Friday, June 25, 2010

Not much is good when you have TB

Meet Alice...she is 7 yrs old, and lives on the streets of Kitale Kenya.
She comes to Oasis of Hope drop-in-center each day for the free breakfast and lunch.
Normally she would also love attending classes and singing and playing with the 150+ kids Oasis serves every day.
But tuberculosis has robbed Alice of her ability to enjoy group activities for the time being...
She sits and watches the kids play and hears the songs and then the staff bring her meals to her...TB is common among street kids in Kitale and is sadly very contagious...
So Alice sits...and watches...and listens...and WISHES...that life could be different...somehow...

Thursday, April 8, 2010

FIRE at PURPOSE DRIVEN ACADEMY


Everyone is asking...what is going on at Purpose Driven Academy?
I wanted to get through Easter at Saddleback and not detract from the incredible weekend...but now here is a brief summary of the fire as I know it...an update on the wellbeing of the kids...and a word about how we can help Margaret and the kids at Purpose Driven Academy...

A BRIEF HISTORY...

Purpose Driven Academy is a Christian School of 525 students pre-K through High School.
It was founded by Mrs. Margaret Wanyonyi, wife of Pastor Moses Wanyonyi, and is an education outreach of DELIVERANCE CHURCH, in Kitale Kenya.
Although the school is only 8 years old, it has grown rapidly on the 1 acre church campus and with Impact Bible College, runs year round in 3 terms..

About the Fire...

Late on the evening of March 18th, 2010, a fire broke out at PDA, completely destroying the boys high school and jr high dormatories. Over 100 resident students were left with NOTHING but the clothing they were wearing ...AND THEIR LIVES.
Praise God that because of the timing of the day all students were in CLASSROOMS doing last minute 'preps' for the next day's National Exams... a Kenya-wide testing that determines your position for university and other school placement...THINK SAT's...nobody died ...and if you stood in those dorms you would say as I did, 'this is a miracle that no one perished'.
The fire's origin is still being sought by the Kitale fire investigators, but because of the fierceness of the fire and the lack of fire response and the complete destruction, that may never be settled.
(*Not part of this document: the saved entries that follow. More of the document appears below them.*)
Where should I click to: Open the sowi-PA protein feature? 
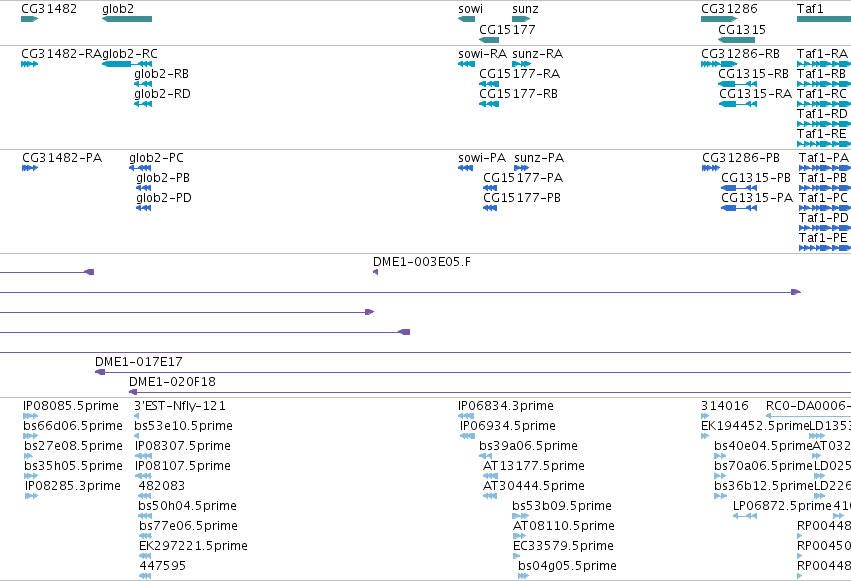(x=466, y=168)
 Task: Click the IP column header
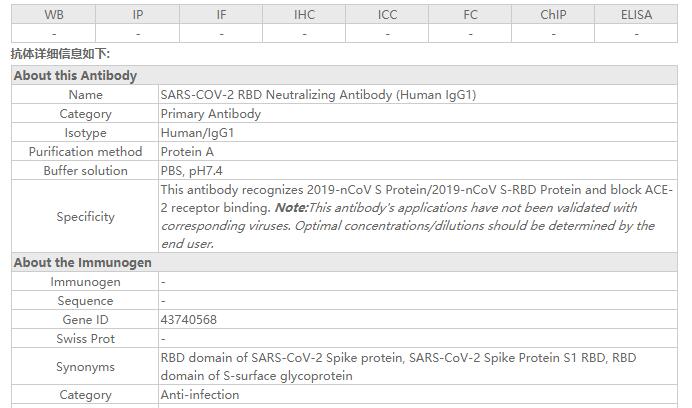click(138, 15)
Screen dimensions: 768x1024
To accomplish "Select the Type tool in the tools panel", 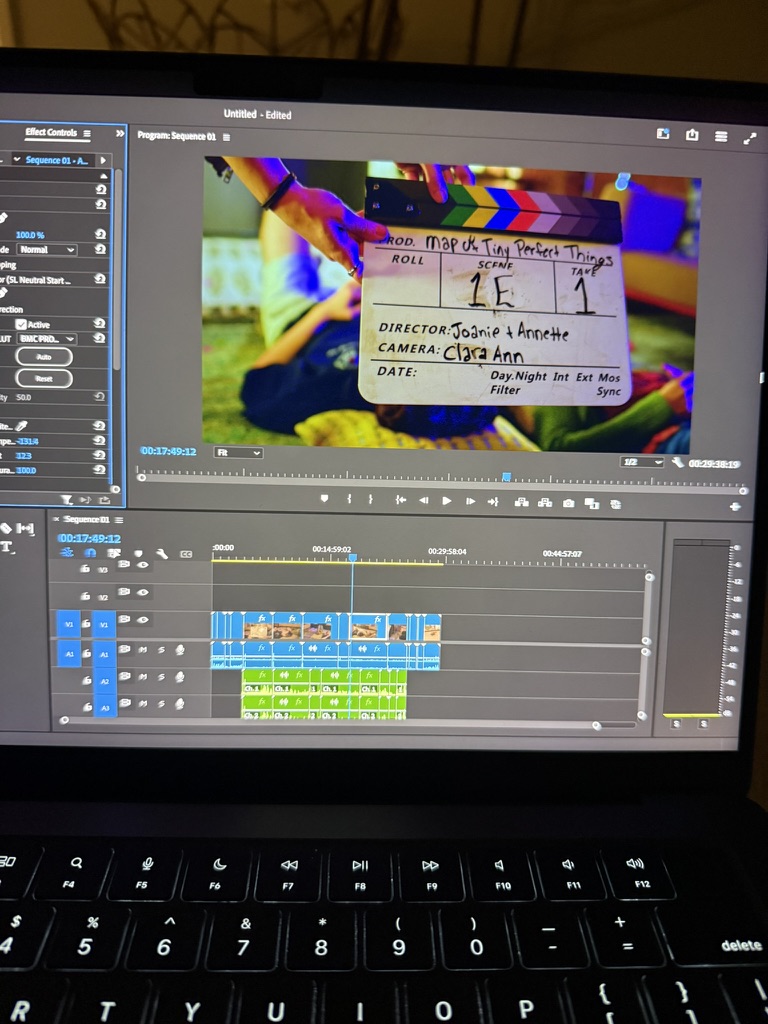I will (x=6, y=546).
Every child at PDA keeps their belongings in a small tin lockbox...For the orphans and streetkids at PDA, that small blue box contains EVERYTHING in their world...not much to us but all the world to them...maybe a note from a friend from Saddleback...maybe a picture of a mom long since gone from their lives...maybe a diary... maybe a book or a second shirt or pair of socks...to you and me, Random Items...to them, connection to life and history and memories...
I watched the next morning after the fire, as boy after boy found his box and hoping against hope broke open the charred tin...only to find the same results...NOTHING but coal-black ashes and burnt memories.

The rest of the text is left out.